The thorn in everyone’s side from March through November was ageing moderate Frederick Fung, who cared more about being shunted aside by the younger generation than he did about saving the seat for democrats.
But Fung is also a champion of what democrats in the district know is their Achilles heel: grassroots neighbourhood welfare and livelihood issues. And another inescapable fact of political life for democrats in this respect is that they cannot compete with their well-funded pro-Beijing competitors who specialise in providing community services throughout the city, not just in Kowloon West and not just at election time.
Meanwhile, pre-Occupy rabble-rouser Raymond “Mad Dog” Wong Yuk-man, evidently still miffed about losing to the younger post-Occupy crowd in 2016, kept his distance throughout the by-election campaign.
And committed post-Occupy “localists” could contain their enthusiasm for the democratic candidate, Lee Cheuk-yan, dedicated as he remains to the ideals not of Hong Kong independence but of opposition to “one-party dictatorship” in China.
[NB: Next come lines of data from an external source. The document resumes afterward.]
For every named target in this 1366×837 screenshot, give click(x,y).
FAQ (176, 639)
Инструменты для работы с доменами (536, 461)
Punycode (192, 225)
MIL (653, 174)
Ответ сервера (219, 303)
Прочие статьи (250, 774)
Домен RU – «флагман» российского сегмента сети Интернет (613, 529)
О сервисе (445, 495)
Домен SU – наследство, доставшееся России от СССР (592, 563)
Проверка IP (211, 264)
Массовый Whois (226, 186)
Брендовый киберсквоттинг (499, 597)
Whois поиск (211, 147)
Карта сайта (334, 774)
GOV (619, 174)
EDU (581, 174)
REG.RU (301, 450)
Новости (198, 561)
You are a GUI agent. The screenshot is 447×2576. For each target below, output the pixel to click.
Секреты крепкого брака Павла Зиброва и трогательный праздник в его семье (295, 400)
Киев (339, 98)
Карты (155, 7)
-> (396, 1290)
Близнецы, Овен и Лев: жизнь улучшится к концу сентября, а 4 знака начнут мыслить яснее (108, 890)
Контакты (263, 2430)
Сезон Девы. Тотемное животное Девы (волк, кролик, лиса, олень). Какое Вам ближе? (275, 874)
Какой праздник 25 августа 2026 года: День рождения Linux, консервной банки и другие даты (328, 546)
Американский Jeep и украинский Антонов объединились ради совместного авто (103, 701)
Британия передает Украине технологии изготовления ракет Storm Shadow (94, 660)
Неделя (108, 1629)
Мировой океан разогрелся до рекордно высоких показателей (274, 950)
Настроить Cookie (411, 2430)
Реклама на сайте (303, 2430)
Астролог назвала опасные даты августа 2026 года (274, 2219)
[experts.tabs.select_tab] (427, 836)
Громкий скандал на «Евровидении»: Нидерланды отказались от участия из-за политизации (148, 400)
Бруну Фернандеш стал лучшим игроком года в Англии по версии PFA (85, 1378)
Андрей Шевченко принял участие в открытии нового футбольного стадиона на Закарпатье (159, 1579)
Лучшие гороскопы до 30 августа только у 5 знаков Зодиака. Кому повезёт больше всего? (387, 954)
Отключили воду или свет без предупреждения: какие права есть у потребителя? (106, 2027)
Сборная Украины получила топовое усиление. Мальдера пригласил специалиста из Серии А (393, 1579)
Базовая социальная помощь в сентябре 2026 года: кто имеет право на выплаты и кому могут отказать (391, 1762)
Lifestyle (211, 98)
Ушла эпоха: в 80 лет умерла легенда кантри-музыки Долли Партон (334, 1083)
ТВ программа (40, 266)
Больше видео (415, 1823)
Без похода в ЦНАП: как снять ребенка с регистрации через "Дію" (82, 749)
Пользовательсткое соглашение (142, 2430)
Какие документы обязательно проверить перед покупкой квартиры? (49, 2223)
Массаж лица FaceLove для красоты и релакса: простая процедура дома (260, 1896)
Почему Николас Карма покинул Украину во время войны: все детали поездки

Of course, if Beijing’s current drive continues and all pro-democracy politicians who have called for self-determination are forced to recant or suffer disqualification, democrats may have no choice but to try and keep their cause alive in ways other than electoral politics.
But that raises the question as to how they might distinguish themselves as democrats and champions of the rights and freedoms that were supposed to be preserved as the distinguishing marks of Hong Kong’s separate system.
For about five years after the British left in 1997, Hong Kong’s Democracy Movement lapsed into disarray. Those were the years between about 1999 and 2003, when the then dominant Democrat Party founded by Martin Lee and Szeto Wah began to fracture under the strain of what they dubbed “birdcage democracy.”
The Democratic Party’s. “Young Turks,” as they were called, began deriding the focus on winning elections to the Legislative Council. They said better to return to the streets than waste time trying to win seats in a powerless “debating club.”
But those were also the years when pro-Beijing forces mastered the art of contesting elections and providing community services that would give them and their allies the majorities they now enjoy on all of Hong Kong’s elected councils.
The democracy movement sprang back to life in 2003, spurred by the perceived dangers in the government’s national security legislation. Everyone belatedly realised the value of seats in Hong Kong’s Legislative Council. It was actually the pro-business Liberal Party that held the balance of power there and saved the day in 2003, by withdrawing support for the government’s national security bill.
The pursuit of electoral reform and genuine universal suffrage has inspired the movement ever since. Until now. But having come so far, everyone can see the promise of elections still receding like a mirage into the distance. It follows that the Lunar New Year holiday just ending has been a time for reflection with no clear view of where to go… except back into the wilderness.